Actually, human rights-wise, it’s been fairly quiet in Vietnam recently.  Unimpressed, HRW insists that signatories to the TPP (the US, Japan, Australia, Canada, etc.) “must push Vietnam to halt [its pending] legislation.”

I’m not sure which is more annoying: HRW’s boldly simplistic narrative of the campaign for democratization, or the persistent obtuseness of the Hanoi regime’s internal security agencies.

Public Security Minister Tran Dai Quang’s report illustrates both phenomena. 

Question Time no picnic

At Vietnam’s National Assembly sessions, ministers submit to questioning by deputies.  The Q&A is often good theatre, and it is well-reported by what the Western newswires insist on calling the “state-controlled media.” 

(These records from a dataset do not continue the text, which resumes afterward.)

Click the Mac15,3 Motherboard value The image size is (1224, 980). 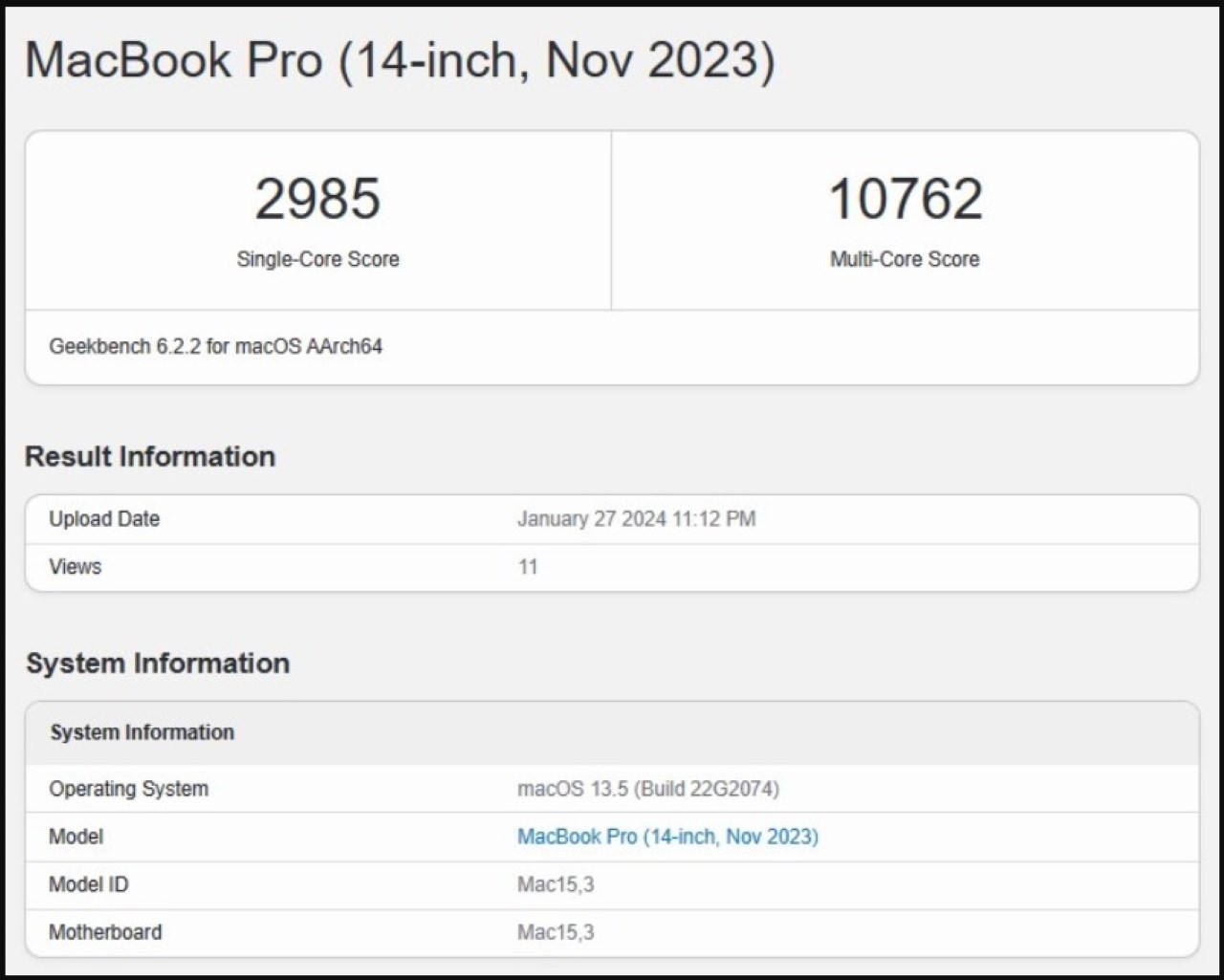coord(556,932)
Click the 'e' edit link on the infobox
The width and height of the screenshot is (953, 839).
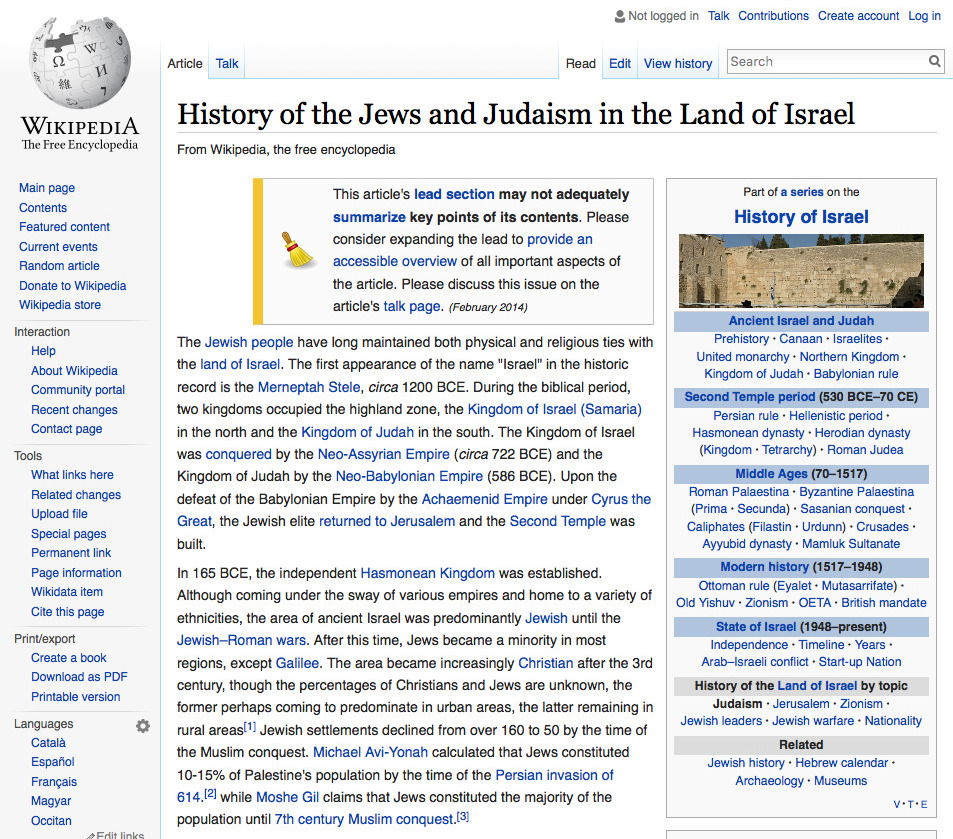point(922,803)
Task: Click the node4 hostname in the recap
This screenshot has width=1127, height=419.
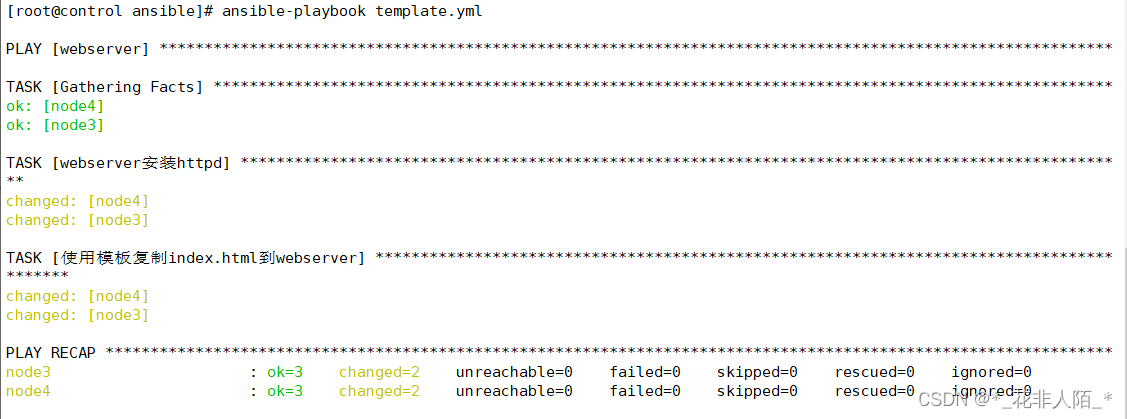Action: tap(28, 391)
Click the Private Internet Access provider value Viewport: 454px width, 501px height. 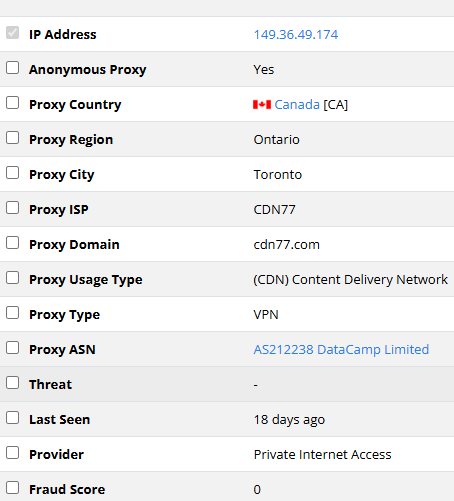pos(322,455)
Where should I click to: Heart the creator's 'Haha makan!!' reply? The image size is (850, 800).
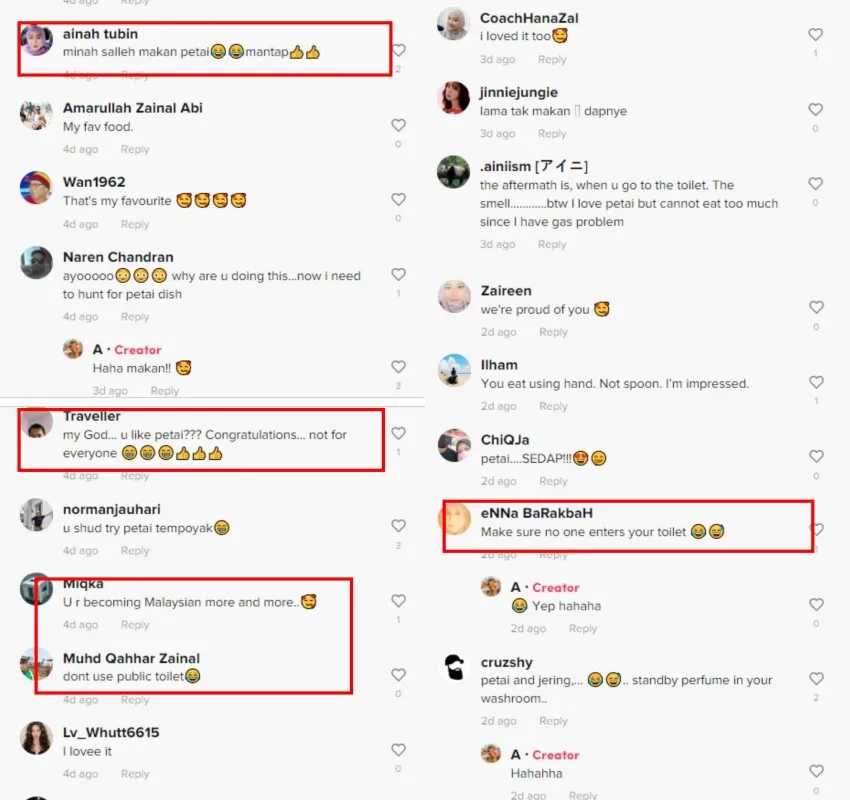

A year ago, for example, Minister Quang was pressed to explain to the legislature’s Justice Committee what he and his ministry were doing to curb instances of police brutality.  It’s not news that the Vietnamese cops often mobilize squads of, er, local patriotic youth to intimidate people who complain too often and too vocally. It was indeed news that taking their cue from Vietnam’s president and energetic reporting by the daily newspaper Thanh Nien, a number of deputies put the regime’s internal security bosses squarely on the spot.

On Nov.15, however, Quang came to the legislature on a more routine mission: to update on his ministry’s accomplishments over the past three years.  As reported by the online paper Vietnam Net, his testimony was numbingly quantitative.  No matter: bean-counting passes for public accountability in Vietnam.

Since June 2012, Quang said, the national police had solved more than 150,000 criminal cases and arrested nearly 290,000 individuals.  Its 75 percent success rate, he noted, exceeded the 70 percent standard set by the legislature.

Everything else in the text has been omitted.